__REQUIREMENT__. Update the lines from the one containing "You are a computer-use" through the end of the material, inclusive, so that "question mark" becomes "help" and everything else stays the same. Leave the pictures out of your answer.

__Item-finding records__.
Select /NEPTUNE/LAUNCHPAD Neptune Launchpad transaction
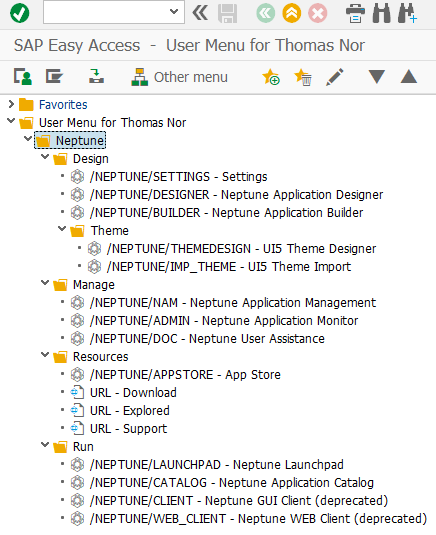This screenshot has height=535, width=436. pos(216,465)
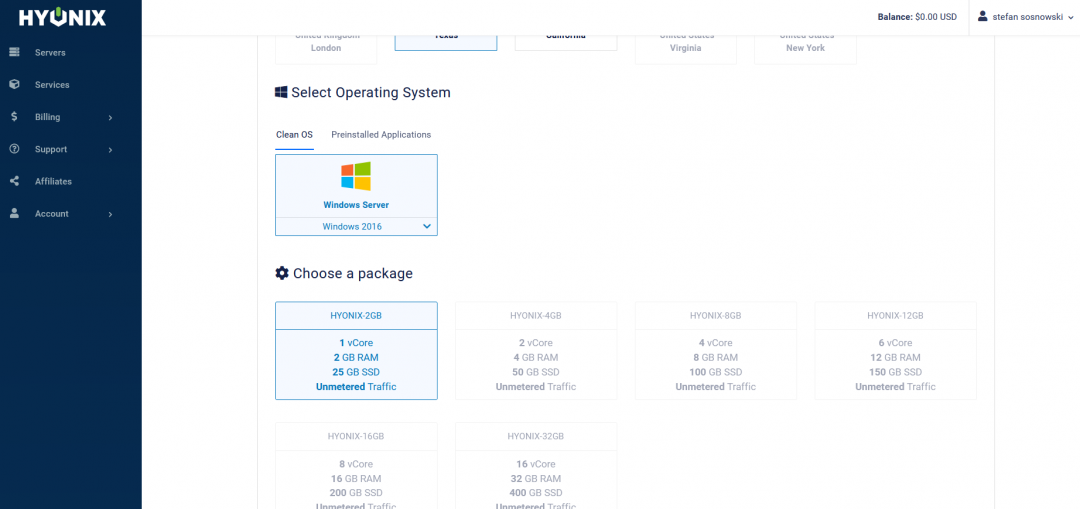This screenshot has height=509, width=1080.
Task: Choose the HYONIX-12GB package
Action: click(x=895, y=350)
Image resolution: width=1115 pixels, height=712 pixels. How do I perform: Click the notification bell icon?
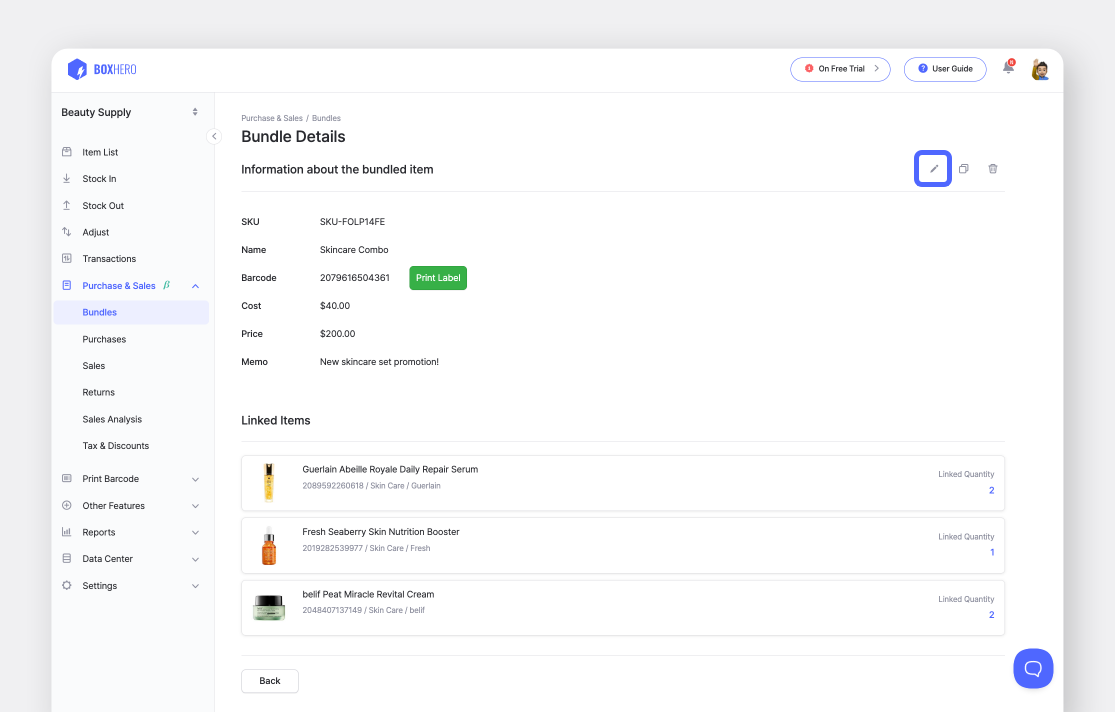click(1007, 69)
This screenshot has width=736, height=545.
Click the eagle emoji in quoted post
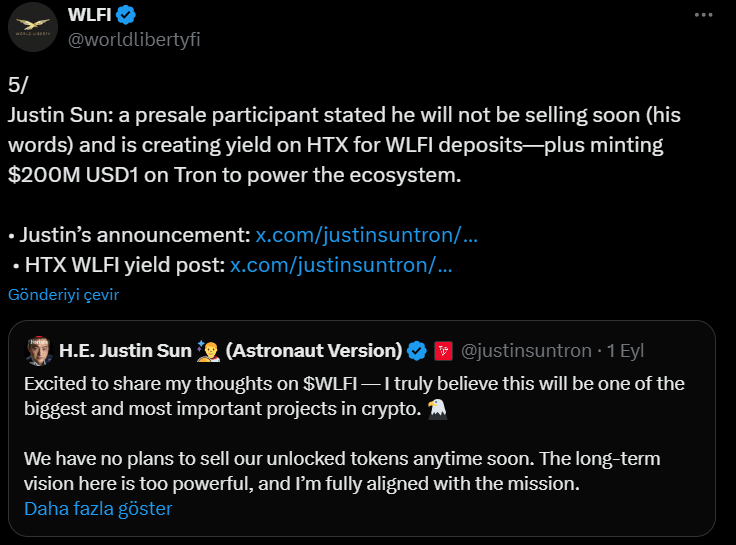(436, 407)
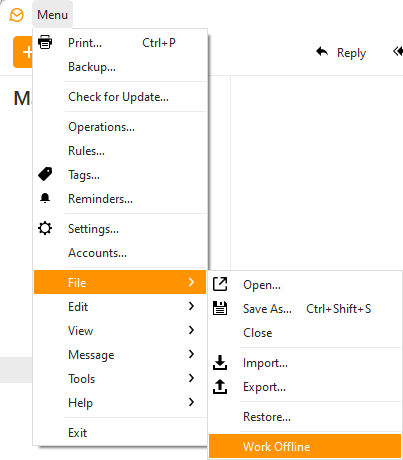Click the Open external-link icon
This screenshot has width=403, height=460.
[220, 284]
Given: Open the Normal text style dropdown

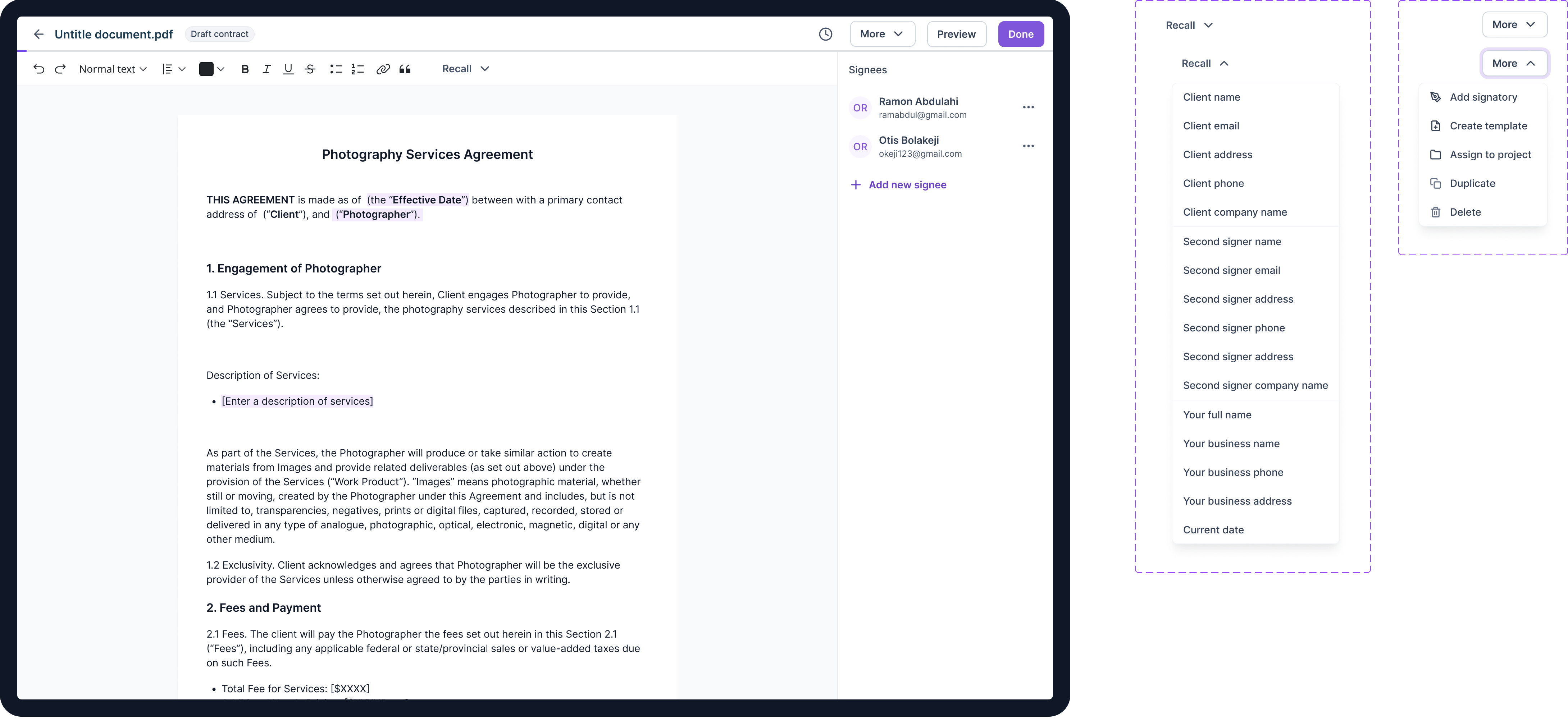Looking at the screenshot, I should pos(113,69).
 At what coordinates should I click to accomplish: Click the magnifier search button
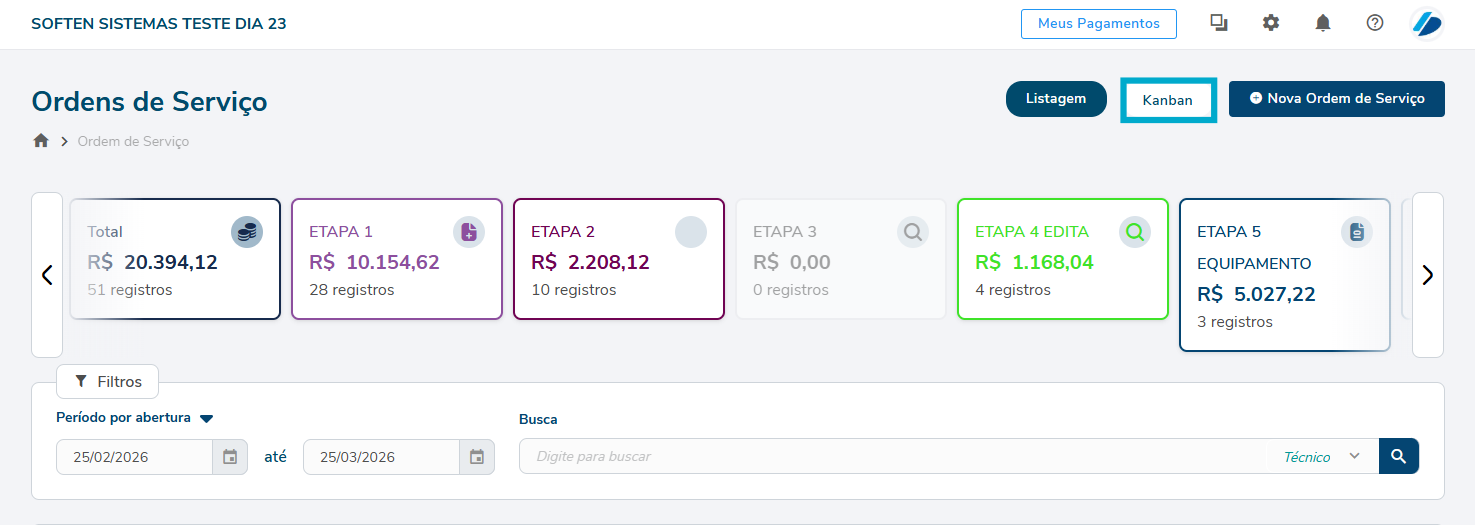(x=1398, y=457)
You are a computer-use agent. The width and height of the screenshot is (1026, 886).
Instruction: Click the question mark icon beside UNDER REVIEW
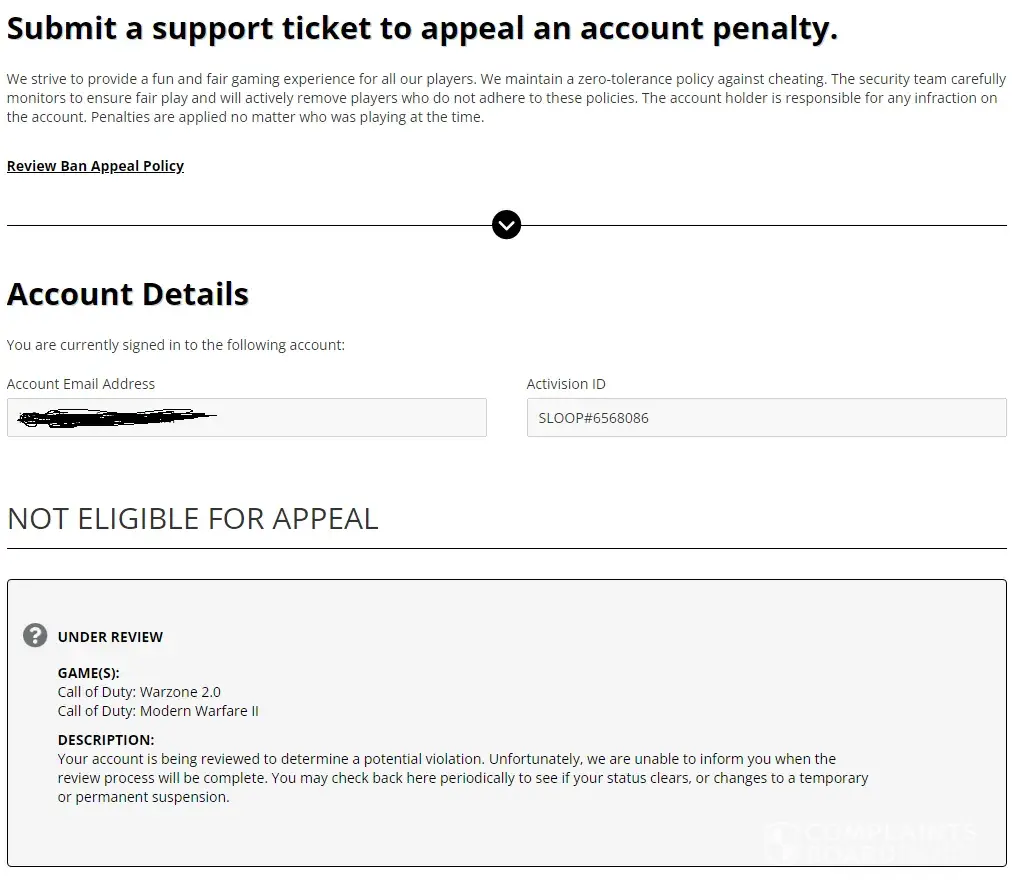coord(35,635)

__OUTPUT OF THE TASK__.
You are a computer-use agent. The width and height of the screenshot is (1026, 886).
Instruction: Click the help icon beside UNDER REVIEW
coord(35,635)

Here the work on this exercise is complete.